# Update on our rescue pup Amber



## jujuli (Sep 20, 2012)

I just wanted to share the progress that Amber has made since we adopted her 3 months ago. We were told she was 7 months old when we got her but we suspect she was not that old having met other Vizslas and their owners. She was extremely skinny but now looks so much healthier. She is about 19 inches tall and about almost 16 kg. We asked our vet to try and indicate an age but they said they couldnt do this. I think her weight gain is has been mostly due to the fact that she is now allowed to run and build up some muscle which she was severely lacking. Her legs were like sticks. We live on the Norfolk coast in the UK and have miles and miles of beach and dunes nearly on our doorstep. Amber loves the dunes, climbing hills and running through the long grass, looking for any wildlife. For her first time living in a proper home she has adapted very well - so much so that I have to admit she has a little sleeping space at the end of our bed. She loves her snuggles . We didnt know anything about her background but have discovered that she hates gunshot and fireworks. However, with the help of the thunder vest she is really really confident now on the dunes if she hears gunshot. She was also quite scared of water but as you can see from the picture she loves to have a splash in the water now, although tentatively, but she would never have done this 3 months ago. She has the sweetest nature, she is gentle, loyal and very intelligent. We are so glad she is now in our lives.


----------



## flynnandlunasmom (May 28, 2012)

Aw, what a lucky (and pretty) little girl!


----------



## Oquirrh the V (Jun 24, 2011)

I love your update!!! I'm so happy for you and Amber that you were able to rescue her. Sounds like she is getting the wonderful life that she deserves! Such cute pictures, she's a beauty.


----------



## SkyyMax (Apr 5, 2012)

Beautiful girl - so happy she has her forever family!


----------



## redbirddog (Apr 23, 2010)

Great story. Glad the Thundershirt is working for the fear and anxiety issues with Amber.

She looks quite happy in her forever home. Sounds like you have taken to her very well. A member of the family.

RBD


----------



## texasred (Jan 29, 2012)

Sounds like the perfect home for her.


----------



## OttosMama (Oct 27, 2011)

What a beautiful story! I'm so happy for you all. Amber is extremely lucky to have been brought into your family!! I look forward to hearing more stories of Amber! (great name by the way!)


----------



## hotmischief (Mar 11, 2012)

Wonderful story and it is lovely to hear she has settled so well in her new home and is enjoying life.

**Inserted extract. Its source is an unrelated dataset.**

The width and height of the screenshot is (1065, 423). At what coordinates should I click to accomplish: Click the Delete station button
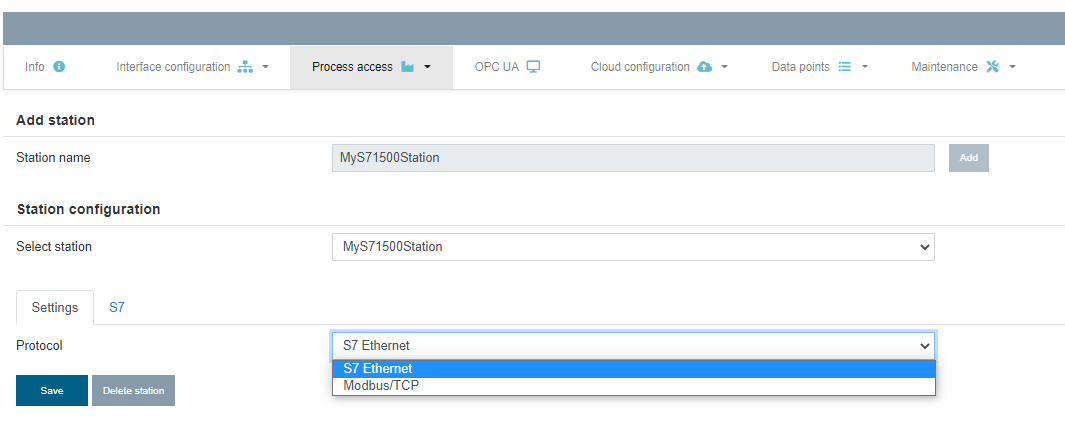point(134,390)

That is great news to hear that the thunder vest works. Fireworks cause so much distress.


----------



## jujuli (Sep 20, 2012)

Thank you. I really appreciate your comments - and all the advice I have had too! ;D


----------



## NeverGiveUpRAC (Aug 27, 2012)

Well she is so cute! She sounds like a sweet girl. That is so nice that she is progressing and you all are making things work out for her. I've heard about that thundershirt! Glad it worked!! 

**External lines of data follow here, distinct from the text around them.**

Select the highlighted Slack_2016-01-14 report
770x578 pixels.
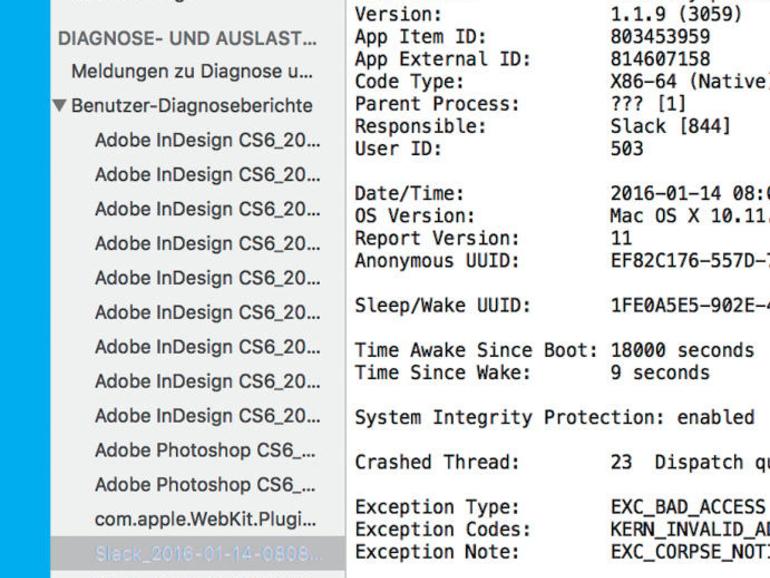(208, 552)
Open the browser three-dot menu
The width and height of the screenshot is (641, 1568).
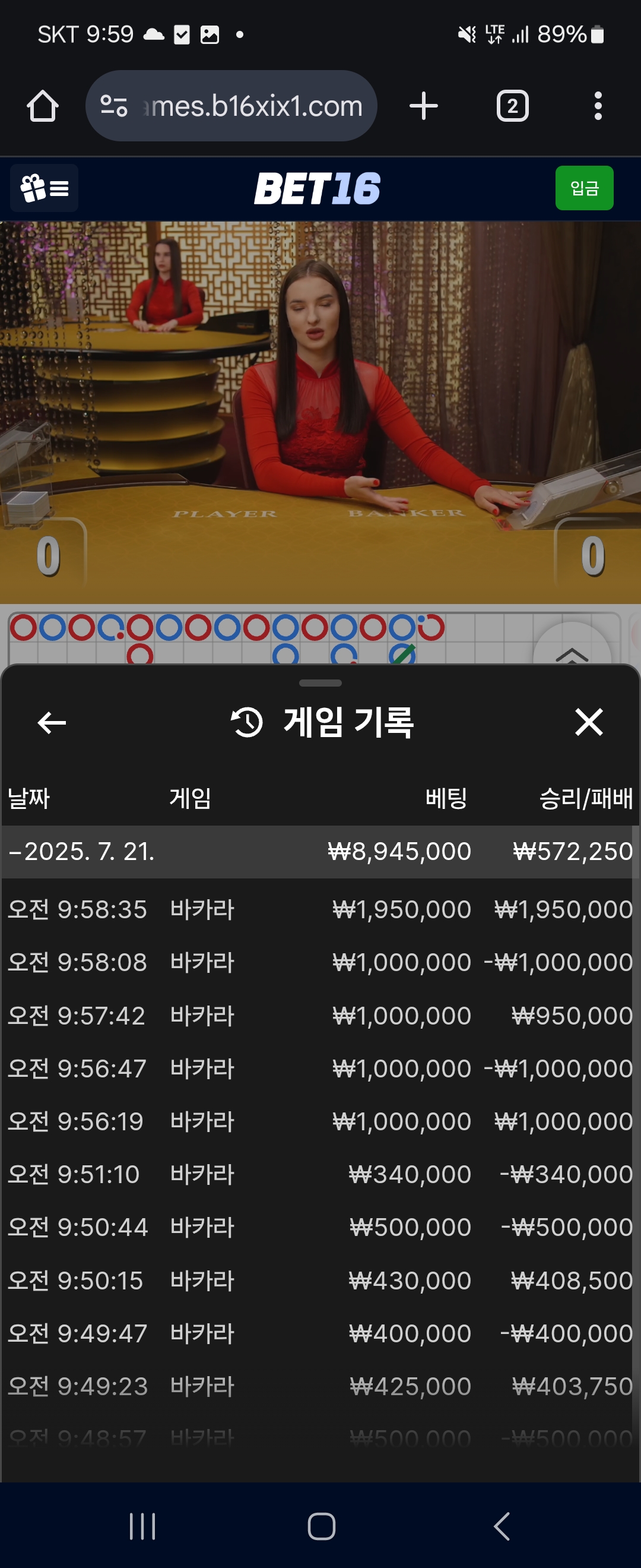[x=598, y=106]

Is that what she is wearing in those pictures? Or where did you get that? It is very much the kind of style I am looking for my boy.


----------



## Ozkar (Jul 4, 2011)

Go you good thing Amber!!!!!

Sounds like one little Amber has wiggled her way under someone's skin in rapid time   I think someone's in love    

I'm really pleased for all of you  My little rescue girl Zsa Zsa has turned out to be so much more than I could ever have imagined. I hope Amber is your Zsa Zsa


----------



## BaxtersMum (Oct 6, 2012)

Well done with Amber's progress, she is so lucky to have been rescued by you guys. 

We got Baxter from a breeder in Cromer Norfolk. We live in Ely so not far if you're ever interested in meeting for a play with another V . We camp in Cromer or Sheringham every year!


----------



## jujuli (Sep 20, 2012)

Thank you so much. Their energy and love of life is very addictive isnt it. Its given us a new lease of life. Its not been easy all the time as she does get scared of things we dont expect but she is gaining courage all the time and I believe she can get used to new things quite quickly. Having another dog has helped this immensely.

Yes she is wearing the thundershirt in the pics. It has helped her I am sure and perhaps keeps her warmer? She doesnt shiver as much now. Alot of people say how nice it looks. I found mine on Amazon but also at Pets at Home online.

Ozkar your rescue girl sounds amazing. Yes Im definitely obsessed.  

BaxtersMum. Hi. I am in Hemsby and walk all over Winterton dunes. We used to camp in Cromer and often go to Sheringham for walks to see the rhododendrons. There is a lovely hotel with a gorgeous garden that makes lovely cream teas where you can sit outside in the summer. We actually got our cocker spaniel in Ely. Ooh I would love Amber to play with another V. How old is Baxter?


----------